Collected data
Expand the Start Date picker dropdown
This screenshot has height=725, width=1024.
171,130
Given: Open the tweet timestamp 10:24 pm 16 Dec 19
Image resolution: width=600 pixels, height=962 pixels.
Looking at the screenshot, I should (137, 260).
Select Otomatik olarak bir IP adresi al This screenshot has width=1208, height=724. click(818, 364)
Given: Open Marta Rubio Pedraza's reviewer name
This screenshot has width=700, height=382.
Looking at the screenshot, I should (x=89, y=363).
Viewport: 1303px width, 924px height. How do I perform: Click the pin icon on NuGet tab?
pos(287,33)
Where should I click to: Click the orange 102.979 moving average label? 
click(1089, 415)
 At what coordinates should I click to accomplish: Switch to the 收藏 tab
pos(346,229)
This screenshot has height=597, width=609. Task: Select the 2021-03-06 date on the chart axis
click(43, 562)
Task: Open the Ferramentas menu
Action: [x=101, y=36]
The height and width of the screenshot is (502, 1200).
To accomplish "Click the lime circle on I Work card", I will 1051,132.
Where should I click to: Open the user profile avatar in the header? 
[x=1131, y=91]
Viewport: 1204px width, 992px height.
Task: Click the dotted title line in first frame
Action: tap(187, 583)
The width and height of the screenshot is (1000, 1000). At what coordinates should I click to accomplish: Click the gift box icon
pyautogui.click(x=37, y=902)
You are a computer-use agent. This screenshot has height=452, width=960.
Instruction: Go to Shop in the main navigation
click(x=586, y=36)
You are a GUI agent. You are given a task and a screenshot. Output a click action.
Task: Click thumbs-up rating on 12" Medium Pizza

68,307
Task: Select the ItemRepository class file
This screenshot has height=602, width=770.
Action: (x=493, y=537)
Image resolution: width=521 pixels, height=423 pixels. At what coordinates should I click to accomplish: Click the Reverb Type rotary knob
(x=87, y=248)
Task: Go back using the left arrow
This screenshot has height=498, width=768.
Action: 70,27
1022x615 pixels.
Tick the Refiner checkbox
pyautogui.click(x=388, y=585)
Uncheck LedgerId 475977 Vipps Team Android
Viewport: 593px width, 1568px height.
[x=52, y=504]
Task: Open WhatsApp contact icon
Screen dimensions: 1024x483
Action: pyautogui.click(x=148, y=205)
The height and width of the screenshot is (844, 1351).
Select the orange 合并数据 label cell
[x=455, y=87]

## Task
The expected response reproduces all of the data precisely.

## Solution to the problem
Expand the Start Date picker dropdown
This screenshot has height=725, width=1024.
171,130
Given: Open the tweet timestamp 10:24 pm 16 Dec 19
Image resolution: width=600 pixels, height=962 pixels.
Looking at the screenshot, I should (137, 260).
Select Otomatik olarak bir IP adresi al This screenshot has width=1208, height=724. click(818, 364)
Given: Open Marta Rubio Pedraza's reviewer name
This screenshot has width=700, height=382.
Looking at the screenshot, I should (x=89, y=363).
Viewport: 1303px width, 924px height. How do I perform: Click the pin icon on NuGet tab?
pos(287,33)
Where should I click to: Click the orange 102.979 moving average label? 
click(1089, 415)
 At what coordinates should I click to accomplish: Switch to the 收藏 tab
pos(346,229)
This screenshot has height=597, width=609. Task: Select the 2021-03-06 date on the chart axis
click(43, 562)
Task: Open the Ferramentas menu
Action: [x=101, y=36]
The height and width of the screenshot is (502, 1200).
To accomplish "Click the lime circle on I Work card", I will 1051,132.
Where should I click to: Open the user profile avatar in the header? 
[x=1131, y=91]
Viewport: 1204px width, 992px height.
Task: Click the dotted title line in first frame
Action: tap(187, 583)
The width and height of the screenshot is (1000, 1000). At what coordinates should I click to accomplish: Click the gift box icon
pyautogui.click(x=37, y=902)
You are a computer-use agent. This screenshot has height=452, width=960.
Instruction: Go to Shop in the main navigation
click(x=586, y=36)
You are a GUI agent. You are given a task and a screenshot. Output a click action.
Task: Click thumbs-up rating on 12" Medium Pizza

68,307
Task: Select the ItemRepository class file
This screenshot has height=602, width=770.
Action: (x=493, y=537)
Image resolution: width=521 pixels, height=423 pixels. At what coordinates should I click to accomplish: Click the Reverb Type rotary knob
(x=87, y=248)
Task: Go back using the left arrow
This screenshot has height=498, width=768.
Action: 70,27
1022x615 pixels.
Tick the Refiner checkbox
pyautogui.click(x=388, y=585)
Uncheck LedgerId 475977 Vipps Team Android
Viewport: 593px width, 1568px height.
[x=52, y=504]
Task: Open WhatsApp contact icon
Screen dimensions: 1024x483
Action: pyautogui.click(x=148, y=205)
The height and width of the screenshot is (844, 1351).
Select the orange 合并数据 label cell
[x=455, y=87]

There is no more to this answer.